An essential enzyme has been discovered by researchers from the University of Birmingham and Newcastle University, which could one day spell good news for those with intestinal issues. Writing in Nature Communications, the researchers said they have successfully identified and characterised one of the key enzymes found in gut bacteria.
They demonstrated how the enzyme enables bacteria to break down and feed off sugars in the layers of mucus lining the gut. This research offers a potentially significant step forward in our understanding of the complex co-dependent relationships at work in the gut, about which little is currently known.
As the mechanism used by the enzyme is so distinctive, researchers hope that this discovery can be used in the development of new diagnostics for intestinal diseases.
Molecules in the gut mucus, called mucins, are constantly generated by the body and layered along the gut. This helps provide a barrier between the gut bacteria and the rest of the body. Mucins contain chains of sugar molecules called glycans, and these also provide an essential source of nutrients for bacteria.
During their research, the scientists looked at how the enzyme sits outside the bacterial cell and chips away at the mucin molecule, and is eventually taken inside the bacterial cell to be consumed.

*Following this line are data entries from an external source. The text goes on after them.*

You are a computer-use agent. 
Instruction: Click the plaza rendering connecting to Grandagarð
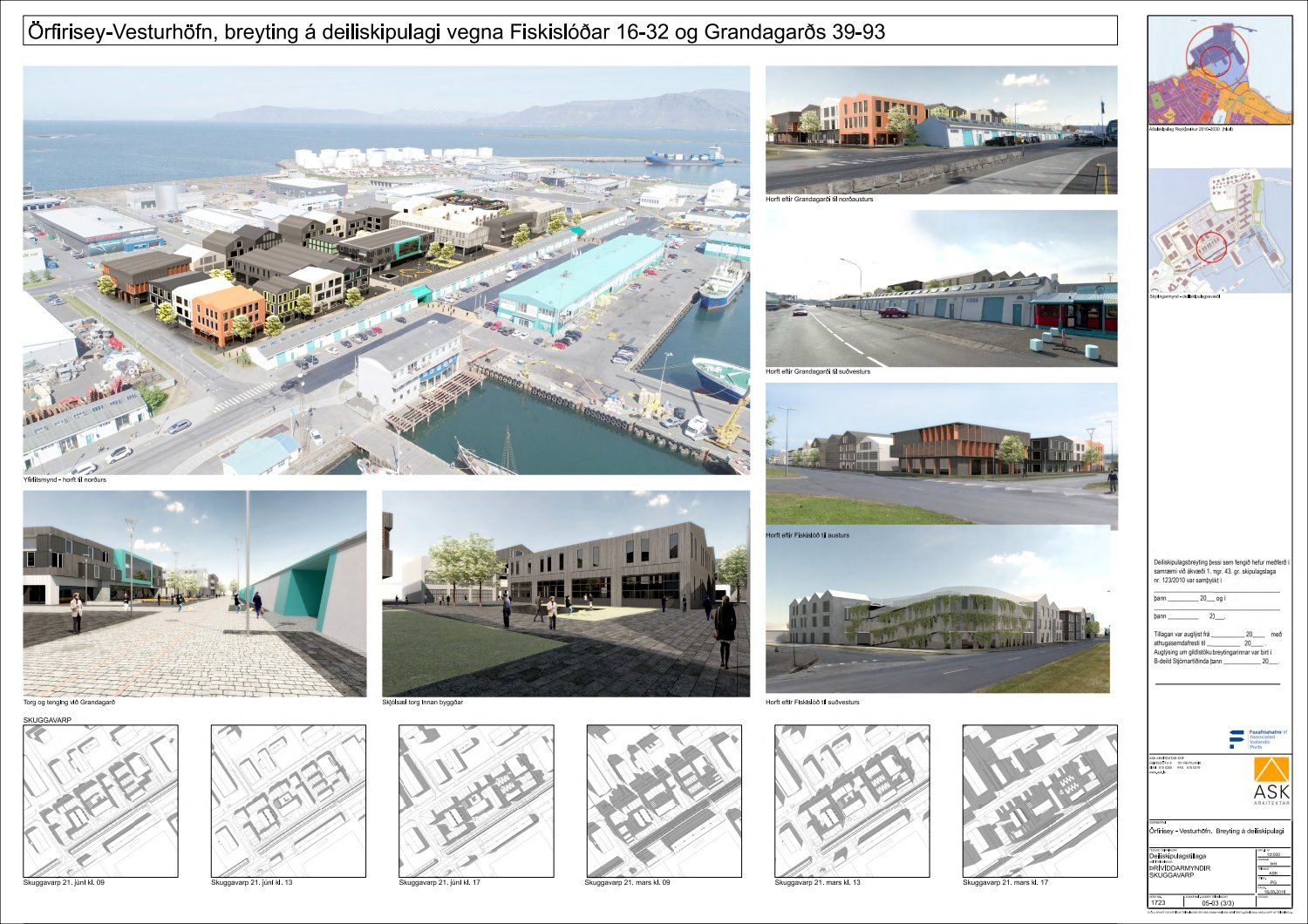point(194,594)
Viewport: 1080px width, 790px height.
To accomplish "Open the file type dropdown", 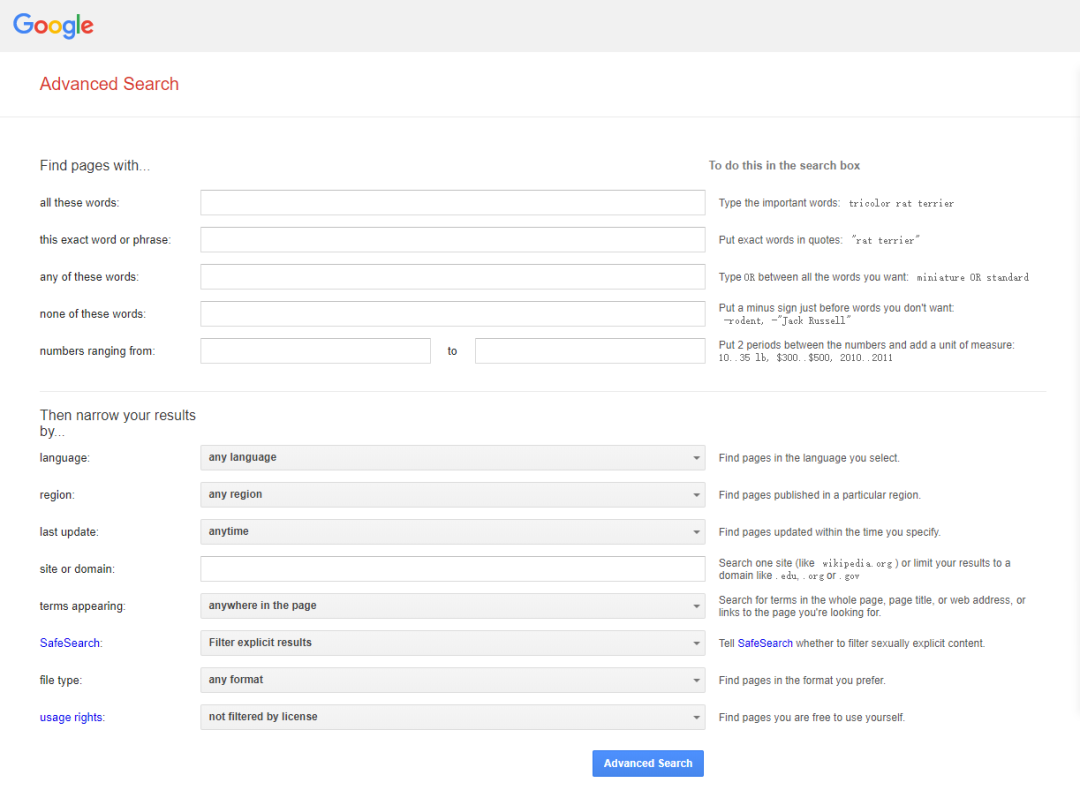I will [x=452, y=680].
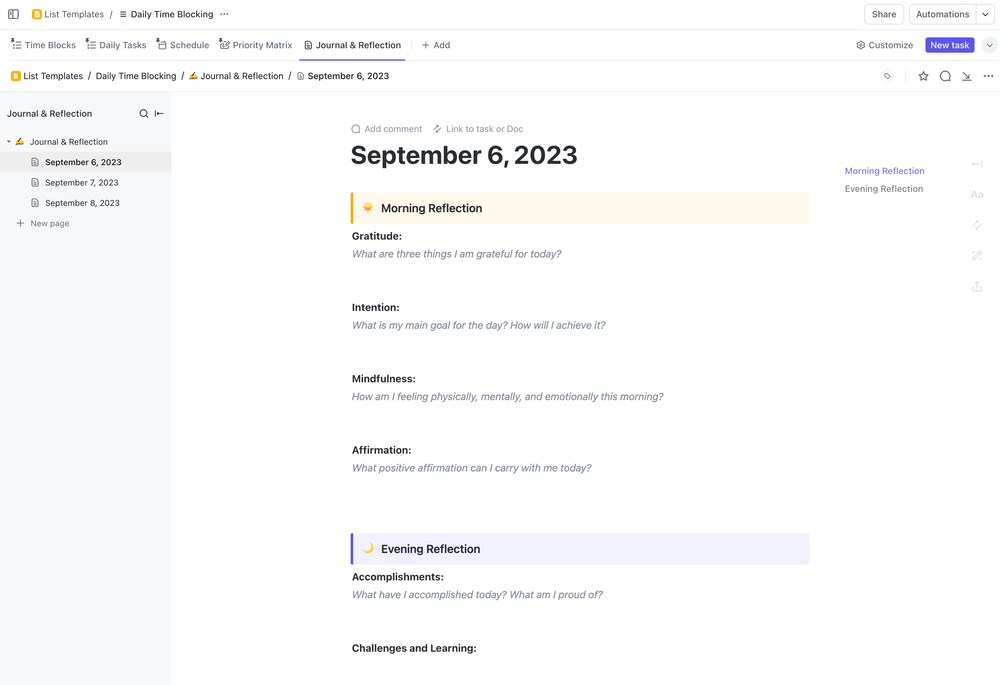Open typography settings Aa icon
Screen dimensions: 1000x685
click(977, 194)
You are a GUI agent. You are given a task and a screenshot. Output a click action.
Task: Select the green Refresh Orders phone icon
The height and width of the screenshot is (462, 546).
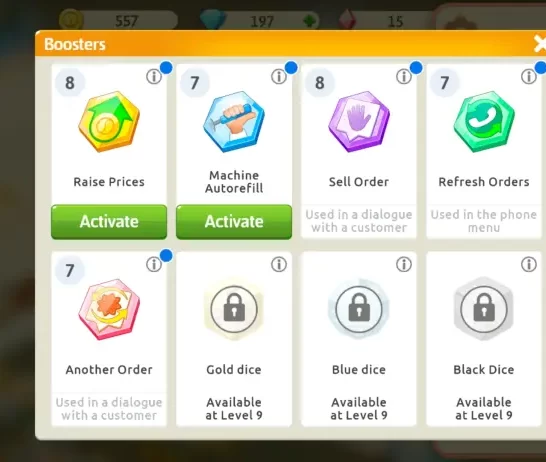tap(484, 122)
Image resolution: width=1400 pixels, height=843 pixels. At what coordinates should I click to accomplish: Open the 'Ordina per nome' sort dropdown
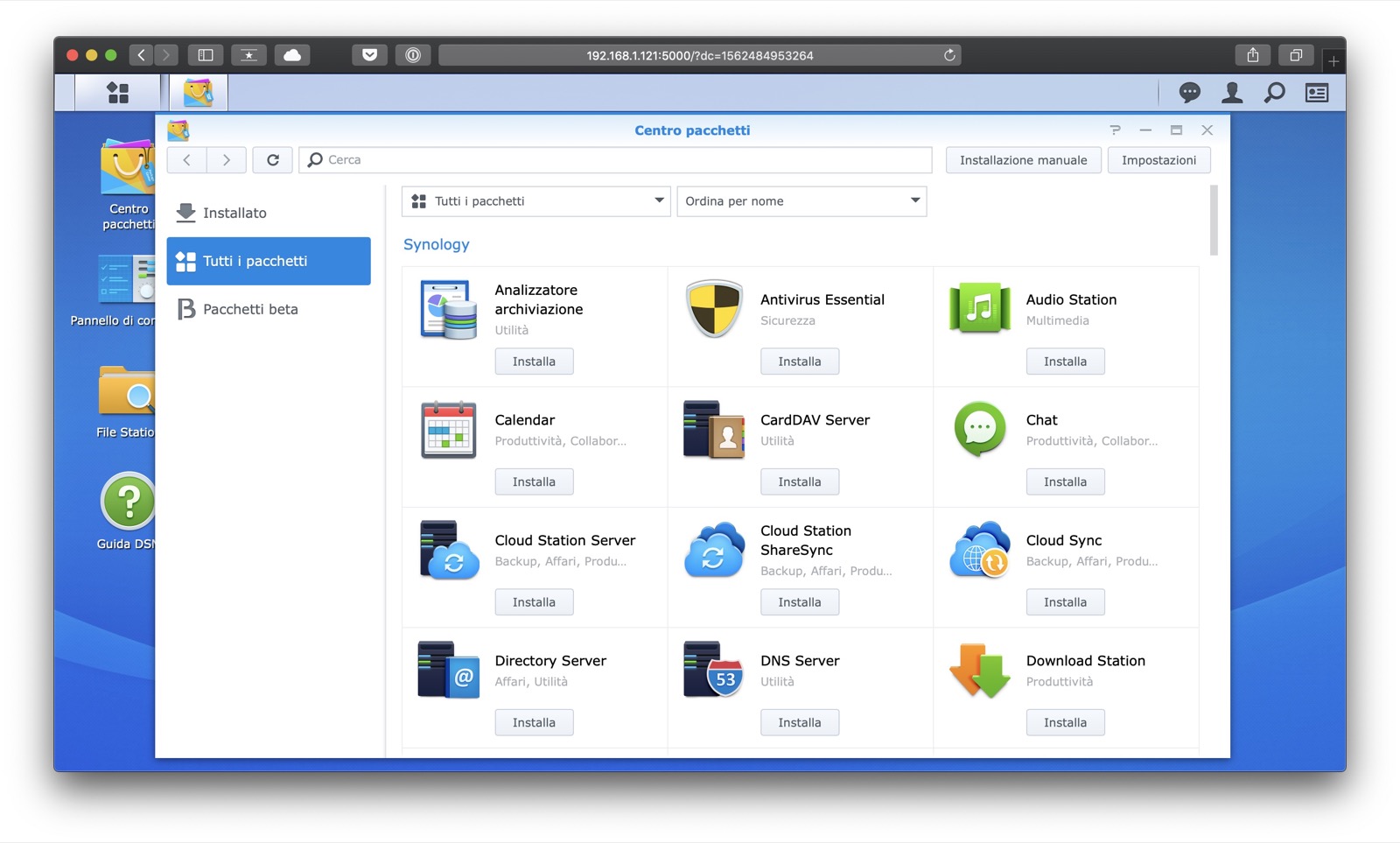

What makes the enzyme potentially important is that glycans are known to change when certain diseases are present in the body.
Therefore, it could be possible to use the enzyme to take a snapshot of the glycans within a biopsy and use that as a biomarker for early detection of disease.
A tree-like structure
“Mucus is structured a bit like a tree, with lots of different branches and leaves,” said Dr Lucy Crouch, who led the research.
“Lots of the enzymes discovered so far might clip away some of the leaves to eat, but the enzyme we studied will clip away a whole branch – that’s quite a distinctive mechanism and it gives us a useful biomarker for studying disease.”
In testing with tissue samples, researchers added the enzyme and labelled the glycans with fluorescent dye. These samples were from people living with ulcerative colitis and colorectal cancer, and from preterm infants with necrotising enterocolitis, a serious illness in which the gut becomes inflamed and can start to die. This test revealed useful information about the glycan structure.
“Although we still don’t fully understand what the glycan structures are made from and how these vary between different tissue types, we can see that the differences in structure between healthy and non-healthy tissue is quite distinctive,” Crouch said.
“We hope to be able to use these enzymes to start producing better diagnostics for the very early stages of these diseases.”